Please set down, unchanged, each line from the one with "This screenshot has width=1493, height=452." to the final line of the data below, both included. Drop the pictures.

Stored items

++++

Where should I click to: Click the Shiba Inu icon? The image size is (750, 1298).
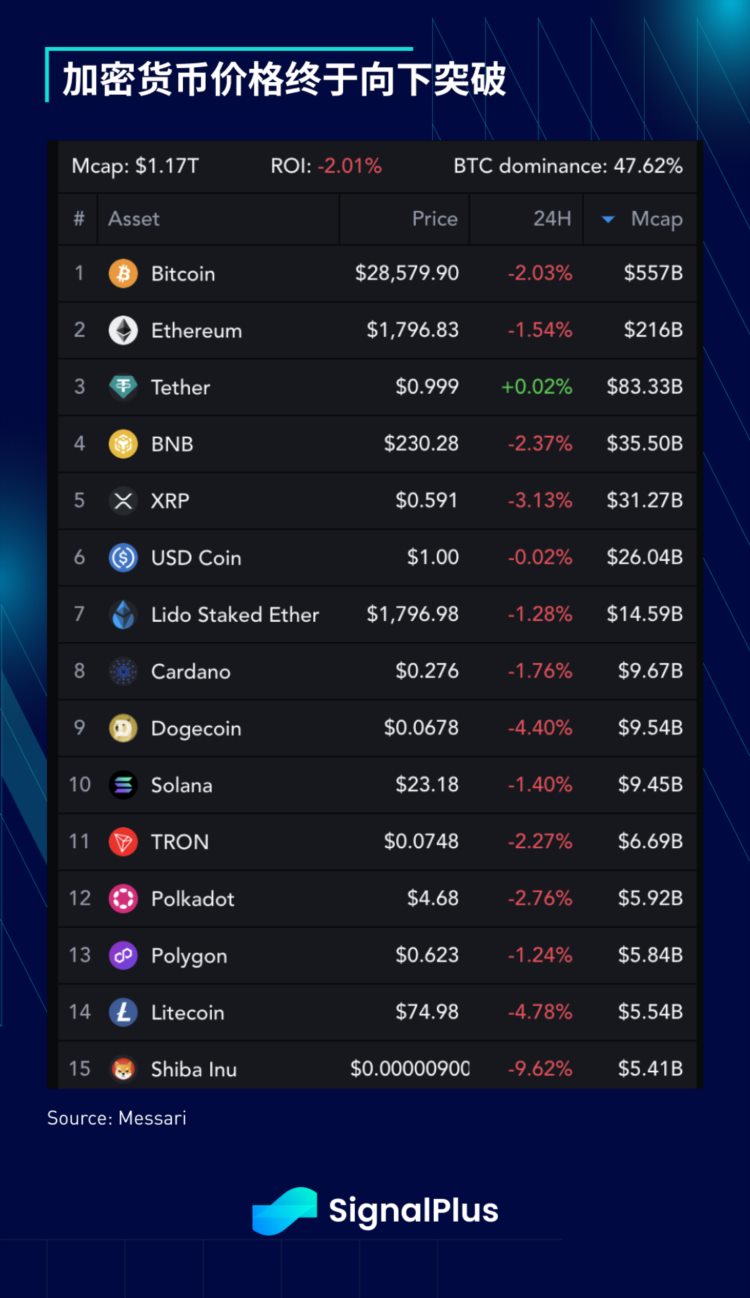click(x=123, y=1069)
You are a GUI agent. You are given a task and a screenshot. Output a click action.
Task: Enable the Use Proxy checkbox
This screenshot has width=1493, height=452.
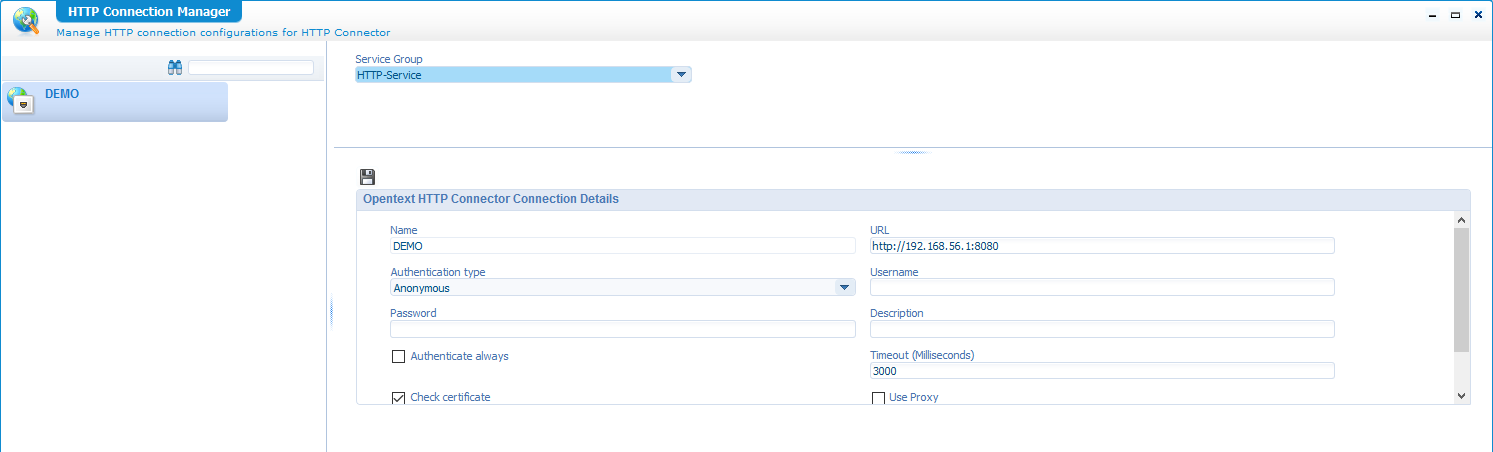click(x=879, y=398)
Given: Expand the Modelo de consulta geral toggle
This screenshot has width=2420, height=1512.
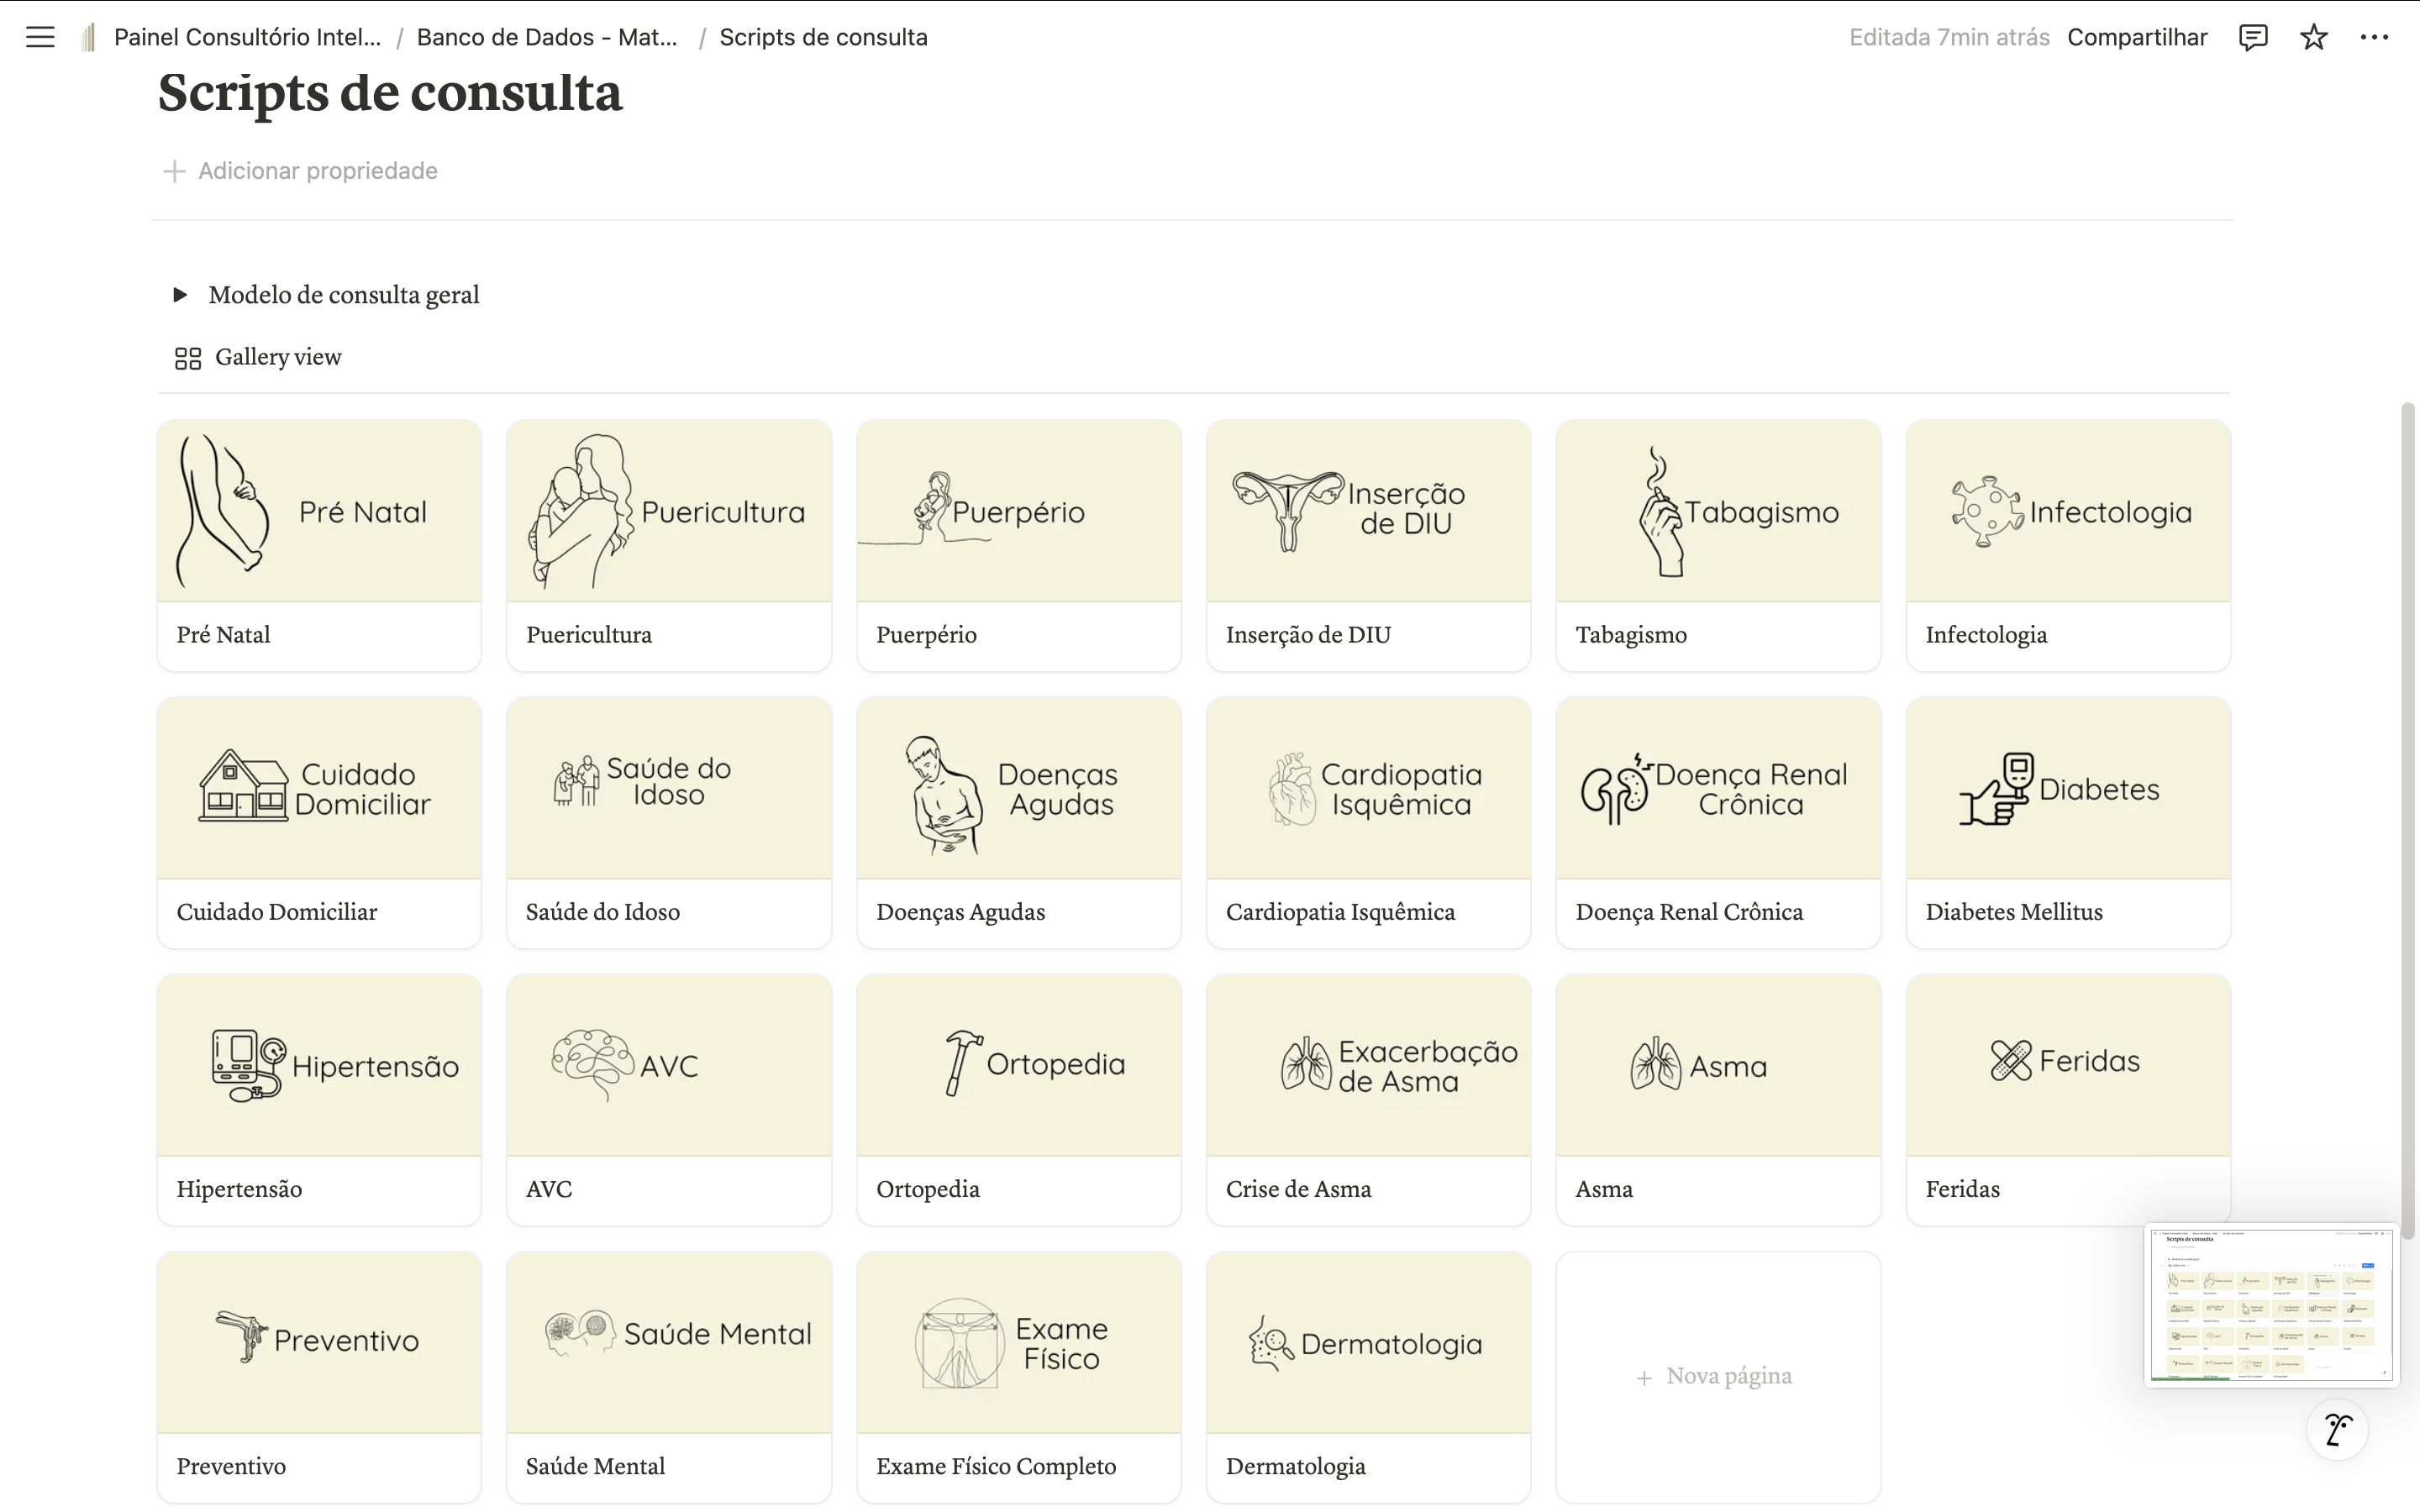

++++

▶ **ANSWER TO THIS PROBLEM**:
This screenshot has width=1493, height=452.
click(x=879, y=398)
Given: Expand the Modelo de consulta geral toggle
This screenshot has width=2420, height=1512.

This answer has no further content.